Relating To Tax Haven Abuse.
If enacted, this bill would revise Chapter 235 of the Hawaii Revised Statutes to require corporations to report all profits, losses, revenues, and inter-company transactions. Specifically, it seeks to implement worldwide combined reporting, which is viewed as the gold standard for tax fairness and revenue generation. The revenues accrued from these changes would be allocated to the state general fund, hence supporting critical public services. Proponents argue that by ensuring corporations pay their fair share of taxes, the state can enhance its fiscal stability and funding for essential services.
House Bill 759 aims to address tax haven abuse by modifying corporate tax reporting requirements in the State of Hawaii. The bill proposes to enhance state revenue transparency by mandating that corporations include income from their foreign subsidiaries in their taxable income.

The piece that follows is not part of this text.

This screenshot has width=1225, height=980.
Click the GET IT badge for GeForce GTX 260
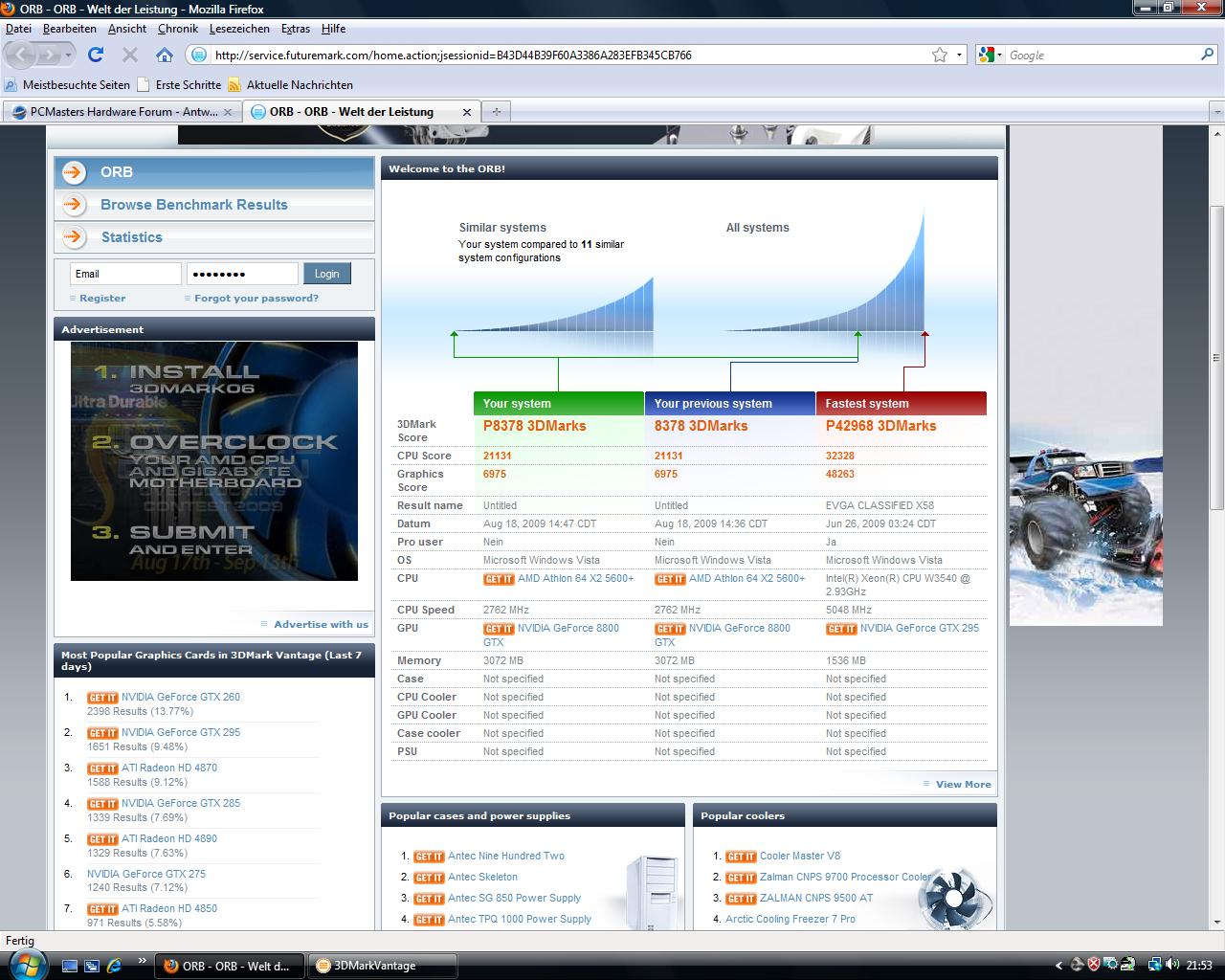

This change is designed to close existing loopholes that allow corporations to significantly reduce their tax liability through complex schemes involving offshore tax havens. The impetus for this legislation stems from findings that indicate Hawaii is losing an estimated $38 million annually due to the absence of comprehensive corporate tax reporting laws.
Notably, the bill establishes a Corporate Tax Law Task Force within the Department of Taxation charged with reviewing Hawaii's corporate tax laws annually to recommend necessary updates. This task force's role is pivotal, as it would facilitate alignment with recent changes to federal tax laws while assessing what income generated by corporations can be taxed by the state, irrespective of their physical presence. Critics of the proposed changes might raise concerns about the financial burden on businesses, potentially arguing that it could deter investment or drive firms away from the state. However, supporters maintain that the overarching goal is to promote transparency and fairness in the state's tax system.